(begin)
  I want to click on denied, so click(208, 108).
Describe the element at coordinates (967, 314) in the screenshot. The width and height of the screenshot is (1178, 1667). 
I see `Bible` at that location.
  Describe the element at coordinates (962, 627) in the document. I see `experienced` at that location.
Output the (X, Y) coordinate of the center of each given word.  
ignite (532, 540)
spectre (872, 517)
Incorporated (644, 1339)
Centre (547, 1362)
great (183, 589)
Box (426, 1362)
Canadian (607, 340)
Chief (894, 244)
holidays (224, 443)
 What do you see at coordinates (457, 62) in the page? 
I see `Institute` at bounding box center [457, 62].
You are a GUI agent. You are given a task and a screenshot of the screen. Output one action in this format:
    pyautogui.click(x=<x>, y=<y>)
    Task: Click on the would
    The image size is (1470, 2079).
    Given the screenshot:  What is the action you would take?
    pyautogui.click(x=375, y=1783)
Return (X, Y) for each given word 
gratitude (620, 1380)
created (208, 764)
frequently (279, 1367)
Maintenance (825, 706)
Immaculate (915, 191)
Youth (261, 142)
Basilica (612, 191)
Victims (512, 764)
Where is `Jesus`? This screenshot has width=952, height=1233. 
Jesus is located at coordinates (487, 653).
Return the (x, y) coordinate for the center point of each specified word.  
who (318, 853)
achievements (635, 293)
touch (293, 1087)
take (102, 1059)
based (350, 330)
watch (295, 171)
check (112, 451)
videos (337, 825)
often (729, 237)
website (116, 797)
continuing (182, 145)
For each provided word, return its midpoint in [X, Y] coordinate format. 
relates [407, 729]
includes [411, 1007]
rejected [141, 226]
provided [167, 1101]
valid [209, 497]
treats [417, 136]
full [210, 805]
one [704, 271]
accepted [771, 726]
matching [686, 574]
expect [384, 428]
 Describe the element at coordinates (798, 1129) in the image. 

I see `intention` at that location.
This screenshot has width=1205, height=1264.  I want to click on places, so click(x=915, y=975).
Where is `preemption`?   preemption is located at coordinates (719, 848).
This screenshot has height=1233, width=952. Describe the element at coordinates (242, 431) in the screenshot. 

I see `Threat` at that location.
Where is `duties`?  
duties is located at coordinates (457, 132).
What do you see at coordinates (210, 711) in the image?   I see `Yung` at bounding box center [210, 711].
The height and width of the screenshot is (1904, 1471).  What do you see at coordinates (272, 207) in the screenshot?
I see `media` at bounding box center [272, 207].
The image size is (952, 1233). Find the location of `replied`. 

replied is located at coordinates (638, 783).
(end)
## Exercise requirements
Rewrite the data above, swapping every "Output" for "Return" and keeping everything else the same.

## Finished answer
  I want to click on denied, so click(208, 108).
Describe the element at coordinates (967, 314) in the screenshot. The width and height of the screenshot is (1178, 1667). 
I see `Bible` at that location.
  Describe the element at coordinates (962, 627) in the document. I see `experienced` at that location.
Return the (X, Y) coordinate of the center of each given word.  
ignite (532, 540)
spectre (872, 517)
Incorporated (644, 1339)
Centre (547, 1362)
great (183, 589)
Box (426, 1362)
Canadian (607, 340)
Chief (894, 244)
holidays (224, 443)
 What do you see at coordinates (457, 62) in the page? 
I see `Institute` at bounding box center [457, 62].
You are a GUI agent. You are given a task and a screenshot of the screen. Return one action in this format:
    pyautogui.click(x=<x>, y=<y>)
    Task: Click on the would
    The image size is (1470, 2079).
    Given the screenshot:  What is the action you would take?
    pyautogui.click(x=375, y=1783)
Return (X, Y) for each given word 
gratitude (620, 1380)
created (208, 764)
frequently (279, 1367)
Maintenance (825, 706)
Immaculate (915, 191)
Youth (261, 142)
Basilica (612, 191)
Victims (512, 764)
Where is `Jesus`? This screenshot has width=952, height=1233. 
Jesus is located at coordinates (487, 653).
Return the (x, y) coordinate for the center point of each specified word.  
who (318, 853)
achievements (635, 293)
touch (293, 1087)
take (102, 1059)
based (350, 330)
watch (295, 171)
check (112, 451)
videos (337, 825)
often (729, 237)
website (116, 797)
continuing (182, 145)
For each provided word, return its midpoint in [X, Y] coordinate format. 
relates [407, 729]
includes [411, 1007]
rejected [141, 226]
provided [167, 1101]
valid [209, 497]
treats [417, 136]
full [210, 805]
one [704, 271]
accepted [771, 726]
matching [686, 574]
expect [384, 428]
 Describe the element at coordinates (798, 1129) in the image. 

I see `intention` at that location.
This screenshot has width=1205, height=1264.  I want to click on places, so click(x=915, y=975).
Where is `preemption`?   preemption is located at coordinates (719, 848).
This screenshot has height=1233, width=952. Describe the element at coordinates (242, 431) in the screenshot. 

I see `Threat` at that location.
Where is `duties`?  
duties is located at coordinates (457, 132).
What do you see at coordinates (210, 711) in the image?   I see `Yung` at bounding box center [210, 711].
The height and width of the screenshot is (1904, 1471).  What do you see at coordinates (272, 207) in the screenshot?
I see `media` at bounding box center [272, 207].
The image size is (952, 1233). Find the location of `replied`. 

replied is located at coordinates (638, 783).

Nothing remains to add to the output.